OY VEY

L’édito ashkénaze du rabbin Delphine Horvilleur

Je m’étais promis de ne jamais faire le test. Tout autour de moi, de nombreuses personnes avaient succombé à la tentation et s’étaient procuré le fameux kit qui permet de tout connaître ou presque de votre héritage génétique. Un échantillon de salive, quelques semaines de patience et le tour est joué, votre ADN est décrypté et votre origine géographique révélée. Mes ami(e)s, les uns après les autres, me racontaient leurs origines inattendues, et cela me faisait rêver, ou en tout cas, me donnait envie de voyager. Ici et là, ils se découvraient à 2 % d’origine sénégalaise, à 0,5 % descendants de tribus cherokees ou à 3 % esquimaux. Et c’est là que j’ai craqué. Moi aussi, je voulais vivre un exotisme génétique.

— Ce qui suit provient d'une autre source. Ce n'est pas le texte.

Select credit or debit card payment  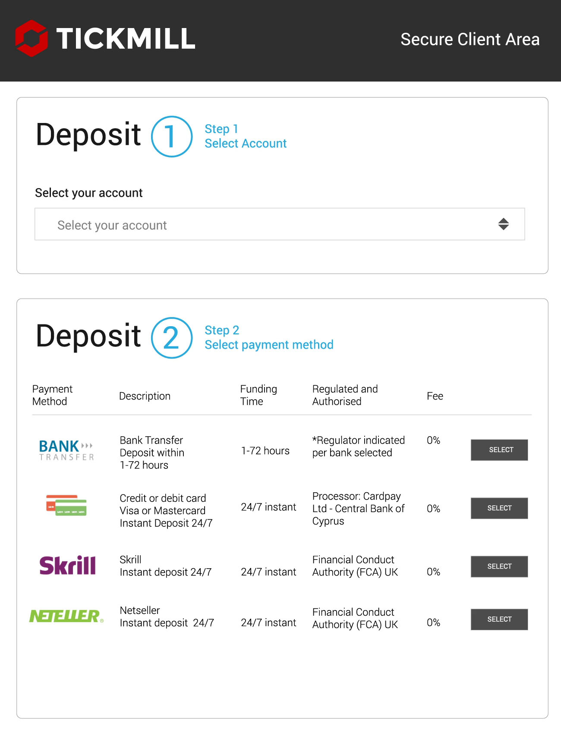pyautogui.click(x=499, y=508)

Sans en parler à qui que ce soit, je me suis procuré le coffret “prohibé” et j’ai consciencieusement frotté les parois de ma bouche, cacheté l’enveloppe et posté le tout. J’ai attendu quelques semaines et un beau jour, un email m’a annoncé que je pouvais enfin connaître toute la vérité. J’allais savoir quel pourcentage de mon génome venait de contrées lointaines, qui mes ancêtres avaient pu croiser et quelles traces mon ADN en avait gardé. J’ai cliqué sur le lien internet qui lui-même me renvoyait vers un autre lien, puis un autre et chaque page consultée affichait des messages d’excitation croissante : “Plus que quelques minutes et vous saurez…”, “Encore quelques secondes, et vous serez fixés”. J’ai entendu en rêvant à des tresses cheyennes et des coiffes antillaises. Et c’est là que le couperet est tombé. Le résultat ne comportait qu’une seule ligne sur laquelle étaient inscrits un nombre et un mot : “100 % ashkénaze”.

J’ai crié “Oy Vey !” comme si tout le poids du shtetl s’écrasait sur mes épaules, aussi lourd qu’un tcholent et aussi difficile à digérer. Et puis, l’instant d’après, j’ai haussé les épaules et souri à l’évidence de ce qui s’imposait. Notre ADN raconte peut-être nos voyages génétiques mais ne dit rien de nos histoires et des influences qui nous construisent. Nos rencontres, nos voyages, nos lectures, nos amitiés… disent toujours plus que nos salives.

Je suis totalement ashkénaze et un pur mélange de plein d’autres choses, me suis-je dit, en appelant notre rédacteur-en-chef, Antoine Strobel-Dahan, et en lui disant : “Dis-moi, j’ai une idée de thème pour le prochain numéro de Tenou’a”.